In the last 2 years more than twenty works have been published in International journals. These works are devoted to: i) design and development of new proton conducting solid electrolytes and electrodes, ii) amperometric and potentiometric gas sensors, iii) electrolyzers for hydrogen production.
Keywords
solid oxide conductors, protonic electrolytes, solid oxide fuel cells, electrolyzers, sensors, electrochemical reactors
Summary

The research history in the field of protonic electrolytes is reflected in literature [1-2]. The theoretical and practical aspects, emphasizing the general principles and guidelines necessary for the design and development of future electrochemical systems based on solid oxide proton conducting electrolytes (fuel cells, electrolyzers, gas sensors, reactors), are studied in the new laboratory and part of the results is thoroughly presented and discussed in the already published works [3-4].
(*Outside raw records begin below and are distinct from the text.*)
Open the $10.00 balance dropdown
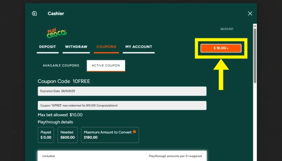This screenshot has width=282, height=161. tap(221, 48)
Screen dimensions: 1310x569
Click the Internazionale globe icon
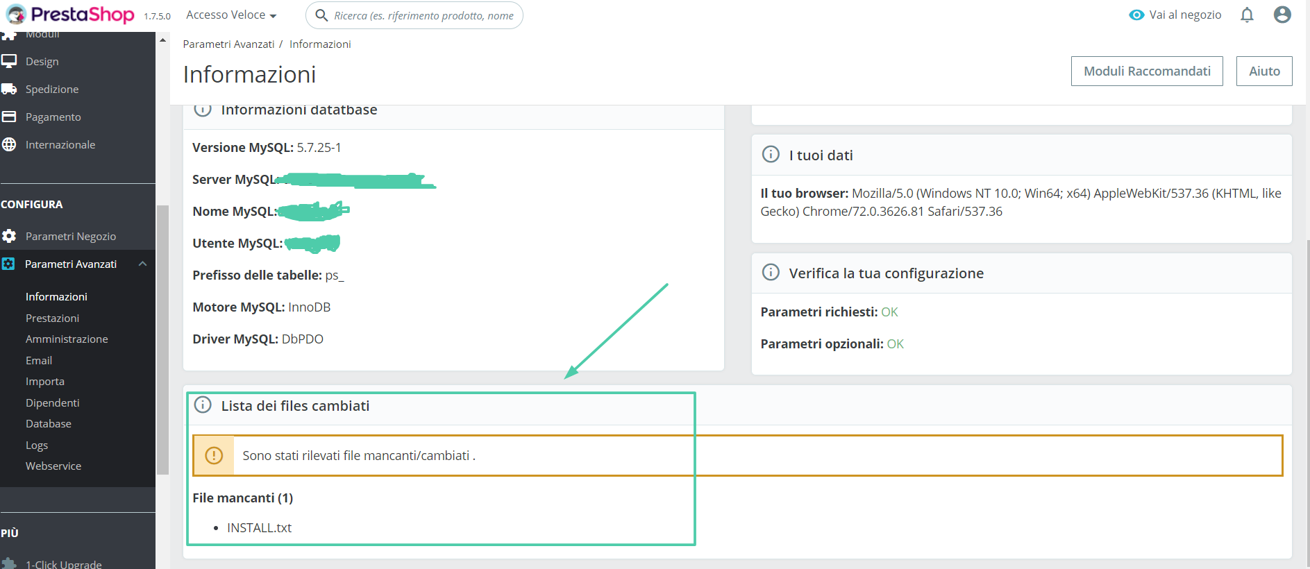click(9, 144)
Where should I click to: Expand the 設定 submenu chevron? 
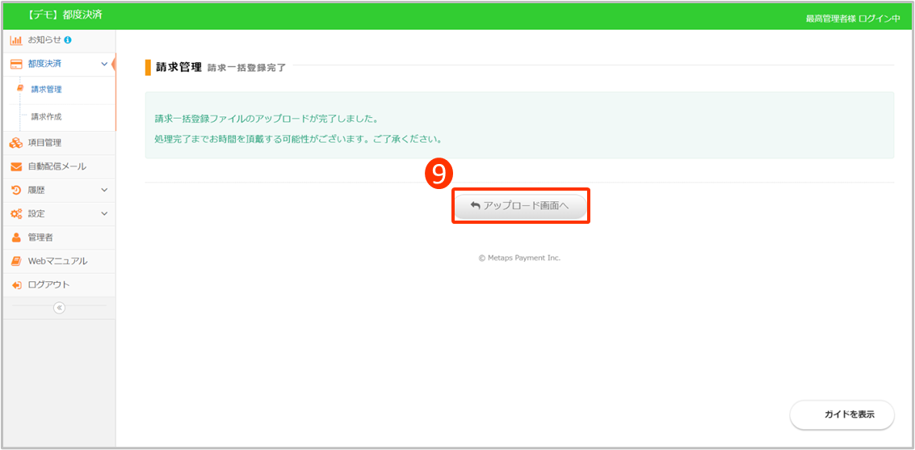[x=104, y=214]
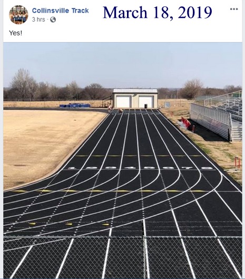Click the lane 4 number marking
Screen dimensions: 245x279
point(130,168)
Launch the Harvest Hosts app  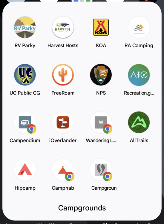click(63, 27)
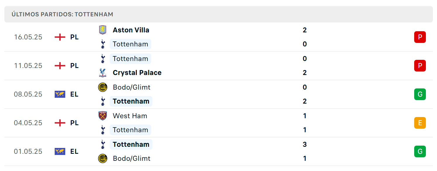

High-temperature proton-conducting materials are widely proposed as electrolytes for applications in electrochemical devices, including solid oxide fuel cells (SOFCs), electrolyzes, sensors, hydrogen-permeable membranes for hydrogen production or ammonia synthesis [3].

Having previous experience in related solid state electrochemistry topics, the last two years our main research work has been focused:

 

     1. On the detailed analysis of thermal and chemical compatibility of cathode materials for BaCeO3 and BaZrO3-based electrolytes for solid oxide fuel cell application [4-6].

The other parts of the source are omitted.